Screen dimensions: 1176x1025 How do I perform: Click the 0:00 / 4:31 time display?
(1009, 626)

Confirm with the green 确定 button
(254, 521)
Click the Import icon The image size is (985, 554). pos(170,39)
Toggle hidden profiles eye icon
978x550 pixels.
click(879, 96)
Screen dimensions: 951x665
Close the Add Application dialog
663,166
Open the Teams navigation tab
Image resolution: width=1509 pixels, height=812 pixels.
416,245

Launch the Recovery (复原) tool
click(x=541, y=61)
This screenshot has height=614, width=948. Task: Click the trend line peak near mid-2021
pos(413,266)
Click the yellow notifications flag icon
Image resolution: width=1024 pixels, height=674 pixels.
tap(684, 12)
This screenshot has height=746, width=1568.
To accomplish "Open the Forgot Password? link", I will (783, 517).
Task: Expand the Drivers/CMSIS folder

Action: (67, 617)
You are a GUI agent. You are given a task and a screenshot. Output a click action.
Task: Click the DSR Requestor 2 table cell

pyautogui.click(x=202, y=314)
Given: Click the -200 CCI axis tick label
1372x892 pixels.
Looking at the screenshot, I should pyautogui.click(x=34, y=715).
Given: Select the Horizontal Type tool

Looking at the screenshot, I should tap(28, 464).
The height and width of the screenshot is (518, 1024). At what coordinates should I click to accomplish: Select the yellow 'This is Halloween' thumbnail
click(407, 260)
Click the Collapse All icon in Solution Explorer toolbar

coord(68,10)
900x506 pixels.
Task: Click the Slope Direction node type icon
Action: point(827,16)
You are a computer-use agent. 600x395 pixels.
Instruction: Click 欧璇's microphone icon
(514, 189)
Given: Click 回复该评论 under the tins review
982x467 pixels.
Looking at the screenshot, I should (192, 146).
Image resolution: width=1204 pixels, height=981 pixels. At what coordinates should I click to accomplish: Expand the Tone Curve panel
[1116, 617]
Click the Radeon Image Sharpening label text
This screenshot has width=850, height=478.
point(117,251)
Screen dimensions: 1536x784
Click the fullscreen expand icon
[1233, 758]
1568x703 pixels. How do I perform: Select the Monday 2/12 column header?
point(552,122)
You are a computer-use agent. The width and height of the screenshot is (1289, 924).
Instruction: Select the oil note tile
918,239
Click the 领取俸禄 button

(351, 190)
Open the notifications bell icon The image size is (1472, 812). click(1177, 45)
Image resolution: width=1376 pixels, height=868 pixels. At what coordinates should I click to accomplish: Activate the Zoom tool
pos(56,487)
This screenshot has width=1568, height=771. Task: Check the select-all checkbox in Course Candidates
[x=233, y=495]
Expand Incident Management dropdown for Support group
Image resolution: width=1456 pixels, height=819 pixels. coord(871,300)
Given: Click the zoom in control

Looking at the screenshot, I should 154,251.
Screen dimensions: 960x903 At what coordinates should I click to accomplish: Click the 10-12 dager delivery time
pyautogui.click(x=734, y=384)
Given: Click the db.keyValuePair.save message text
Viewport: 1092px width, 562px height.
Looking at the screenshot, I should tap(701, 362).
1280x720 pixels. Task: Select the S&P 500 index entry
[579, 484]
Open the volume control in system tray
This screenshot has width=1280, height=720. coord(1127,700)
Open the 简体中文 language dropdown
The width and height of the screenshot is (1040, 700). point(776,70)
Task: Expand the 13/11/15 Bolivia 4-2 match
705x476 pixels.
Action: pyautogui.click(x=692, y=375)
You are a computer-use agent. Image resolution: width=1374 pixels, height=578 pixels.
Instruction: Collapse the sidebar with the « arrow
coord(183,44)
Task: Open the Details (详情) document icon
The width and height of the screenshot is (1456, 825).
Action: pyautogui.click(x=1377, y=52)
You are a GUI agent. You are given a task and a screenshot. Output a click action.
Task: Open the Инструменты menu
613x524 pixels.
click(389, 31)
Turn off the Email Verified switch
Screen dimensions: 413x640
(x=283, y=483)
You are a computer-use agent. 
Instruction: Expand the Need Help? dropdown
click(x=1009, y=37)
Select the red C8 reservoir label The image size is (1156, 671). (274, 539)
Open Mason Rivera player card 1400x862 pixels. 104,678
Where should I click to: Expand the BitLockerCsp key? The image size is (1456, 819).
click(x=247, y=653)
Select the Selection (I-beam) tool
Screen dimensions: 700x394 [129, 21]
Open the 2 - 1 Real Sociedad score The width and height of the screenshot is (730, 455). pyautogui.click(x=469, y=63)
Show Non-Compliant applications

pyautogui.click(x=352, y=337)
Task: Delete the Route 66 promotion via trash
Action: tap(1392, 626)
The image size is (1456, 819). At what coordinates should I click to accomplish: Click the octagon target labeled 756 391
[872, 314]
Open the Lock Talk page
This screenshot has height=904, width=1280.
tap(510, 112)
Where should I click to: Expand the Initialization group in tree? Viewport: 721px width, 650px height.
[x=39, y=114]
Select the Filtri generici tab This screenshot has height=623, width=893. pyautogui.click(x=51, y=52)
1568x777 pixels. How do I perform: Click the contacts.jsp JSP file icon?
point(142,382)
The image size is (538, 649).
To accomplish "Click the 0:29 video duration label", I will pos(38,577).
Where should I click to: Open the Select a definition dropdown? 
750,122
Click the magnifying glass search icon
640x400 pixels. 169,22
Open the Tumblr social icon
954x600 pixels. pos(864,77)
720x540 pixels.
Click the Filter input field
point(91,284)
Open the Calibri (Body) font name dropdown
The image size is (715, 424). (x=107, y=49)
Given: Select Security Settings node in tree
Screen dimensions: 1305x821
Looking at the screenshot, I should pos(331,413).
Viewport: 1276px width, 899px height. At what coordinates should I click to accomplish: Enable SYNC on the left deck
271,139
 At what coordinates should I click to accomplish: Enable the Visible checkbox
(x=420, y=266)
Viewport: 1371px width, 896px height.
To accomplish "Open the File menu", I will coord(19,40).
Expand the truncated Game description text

## Given instruction
Starting at the first line of the entries and going on through the line with "click(879, 96)", write out all of those lines again in full, shifting each coordinate in the answers by adding -113 to every number.

## Problem solution
Screen dimensions: 1176x1025 How do I perform: Click the 0:00 / 4:31 time display?
(896, 513)

Confirm with the green 确定 button
(141, 408)
Click the Import icon The image size is (985, 554). pos(57,-74)
Toggle hidden profiles eye icon
978x550 pixels.
click(766, -17)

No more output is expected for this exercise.